Após a troca de poder, a inflação continuou subindo até maio de 2003, quando chegou a 17,24% acumulado em 12 meses. Com Antonio Palocci no comando do Ministério da Fazenda, Lula adotou políticas econômicas ortodoxas, como aumento de juros e redução da dívida pública . A inflação cedeu no segundo semestre de 2003 e fechou o ano em 9,30%.
Nas eleições de 2006 e 2010, o bom momento da economia ajudou a eleger os petistas Lula e Dilma Rousseff.
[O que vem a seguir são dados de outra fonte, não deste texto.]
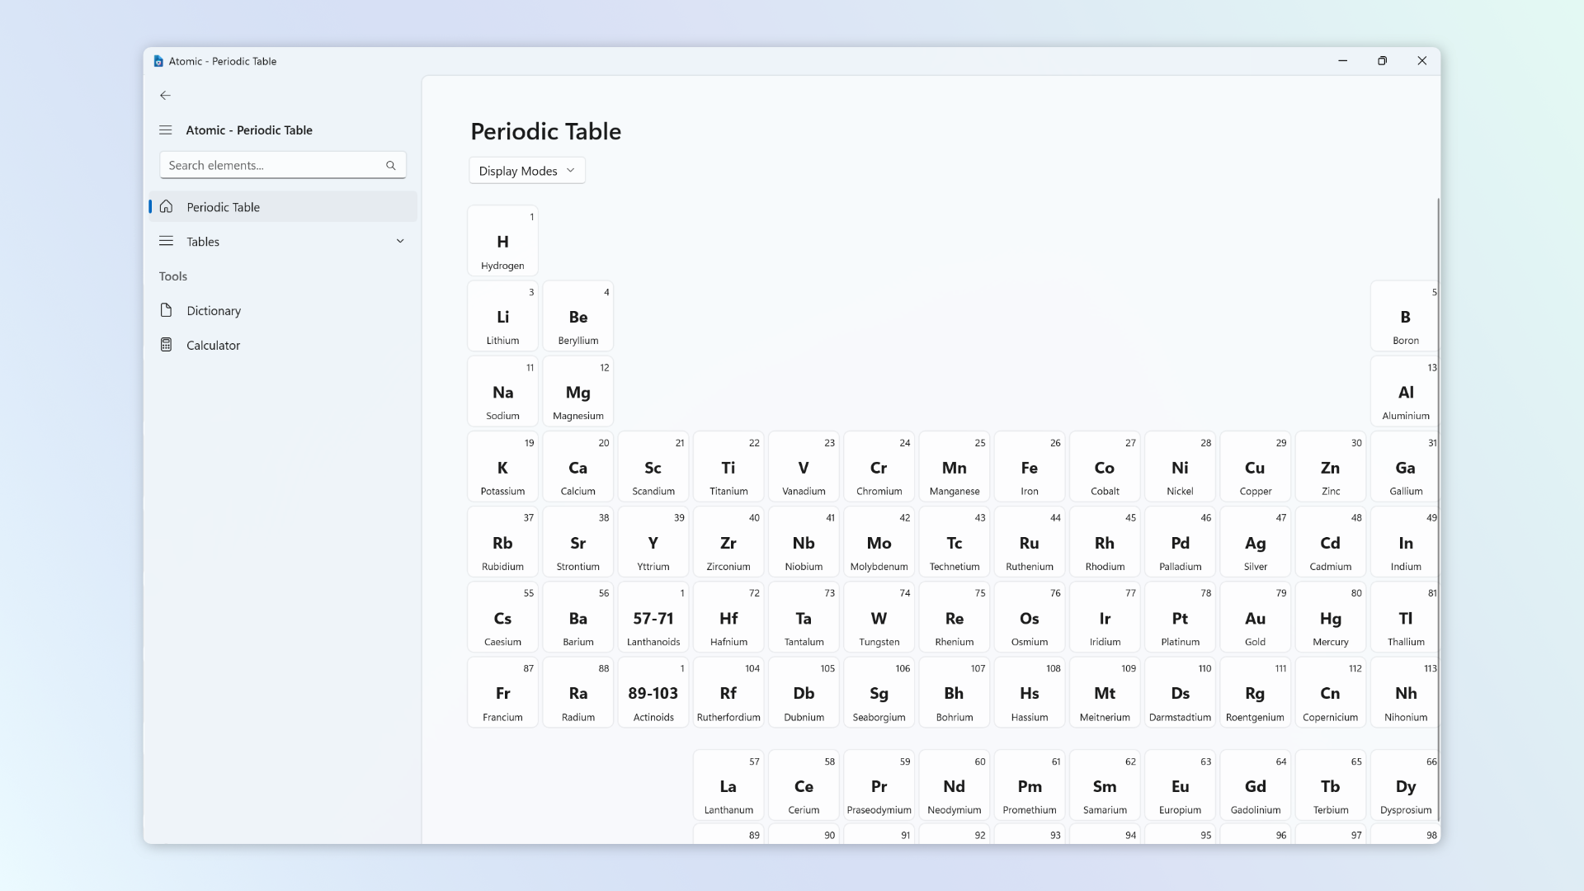The image size is (1584, 891).
Task: Click the list icon next to Tables
Action: tap(167, 241)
Em 2014, não era esse o caso.
No ano da tentativa da reeleição de Dilma, o Brasil entrou em recessão , segundo os critérios do Codace – Comitê de Datação de Ciclos Econômicos, ligado à FGV (Fundação Getulio Vargas).
O ciclo de commodities que havia ajudado a impulsionar a economia brasileira entre o início da década de 2000 e o início da década de 2010 havia perdido força. Alguns economistas dizem que a Lava Jato, que investigou escândalos de corrupção na gestão pública e em estatais brasileiras, afetou a atividade econômica ao atingir a construção civil e a indústria. Além disso, as contas públicas estavam em deterioração – algo atribuído por boa parte dos economistas a erros de política econômica de Dilma.
A inflação também dava sinais de aumento em 2014. Para impedir um avanço inflacionário significativo no ano eleitoral, o governo Dilma implementou um represamento de preços administrados – ou seja, aqueles regulados e monitorados pelo governo.
Então afastada, ex-presidente Dilma Rousseff faz sua defesa durante sessão de julgamento do impeachment no Senado
Uma dessas frentes de represamento ocorreu na conta de luz. Em 2014, o nível dos principais reservatórios do país ficaram nos patamares mais baixos em mais de dez anos. A estiagem somou-se a outros fatores , como o atraso em obras no setor elétrico e uma medida do governo Dilma para reduzir artificialmente a tarifa elétrica, publicada em 2012. O consumo de energia estava em alta, mas a capacidade de produção não conseguia acompanhar. Usinas termelétricas foram acionadas, encarecendo a produção. O governo optou por não repassar imediatamente à população os aumentos de custos e a tarifa ficou represada.
Além disso, Dilma manteve a política de segurar artificialmente os preços de combustíveis como forma de conter a inflação e incentivar a economia. Isso gerou prejuízos bilionários para o caixa da Petrobras.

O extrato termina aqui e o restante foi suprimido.